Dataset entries
---------------

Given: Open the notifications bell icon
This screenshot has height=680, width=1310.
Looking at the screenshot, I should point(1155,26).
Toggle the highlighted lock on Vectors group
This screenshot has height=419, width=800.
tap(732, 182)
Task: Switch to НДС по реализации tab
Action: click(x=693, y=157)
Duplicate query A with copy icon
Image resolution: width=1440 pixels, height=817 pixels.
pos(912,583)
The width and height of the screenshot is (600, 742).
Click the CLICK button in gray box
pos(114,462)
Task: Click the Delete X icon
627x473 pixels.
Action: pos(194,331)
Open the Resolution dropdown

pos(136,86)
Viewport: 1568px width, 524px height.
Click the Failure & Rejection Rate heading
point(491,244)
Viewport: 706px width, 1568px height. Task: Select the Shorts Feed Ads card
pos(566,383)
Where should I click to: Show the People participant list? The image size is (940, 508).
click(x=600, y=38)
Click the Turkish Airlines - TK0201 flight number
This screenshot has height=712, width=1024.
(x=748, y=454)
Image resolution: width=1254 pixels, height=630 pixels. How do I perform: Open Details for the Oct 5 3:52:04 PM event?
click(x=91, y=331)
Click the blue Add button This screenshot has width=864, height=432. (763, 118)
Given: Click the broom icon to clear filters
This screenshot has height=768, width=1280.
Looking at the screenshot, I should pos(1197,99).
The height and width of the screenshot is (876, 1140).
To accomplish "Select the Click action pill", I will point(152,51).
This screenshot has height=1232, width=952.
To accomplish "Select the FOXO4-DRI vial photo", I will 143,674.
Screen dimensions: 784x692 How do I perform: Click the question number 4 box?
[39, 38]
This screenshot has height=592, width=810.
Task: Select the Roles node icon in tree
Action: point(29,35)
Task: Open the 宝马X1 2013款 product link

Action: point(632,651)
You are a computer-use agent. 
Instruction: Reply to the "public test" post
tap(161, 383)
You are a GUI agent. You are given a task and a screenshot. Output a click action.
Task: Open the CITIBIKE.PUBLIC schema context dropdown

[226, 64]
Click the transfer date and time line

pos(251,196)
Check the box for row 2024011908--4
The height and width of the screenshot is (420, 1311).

---------------

## YOUR TASK
Say the number of lines in the entries that have the string "accomplish", and only that.

## RESULT BELOW
2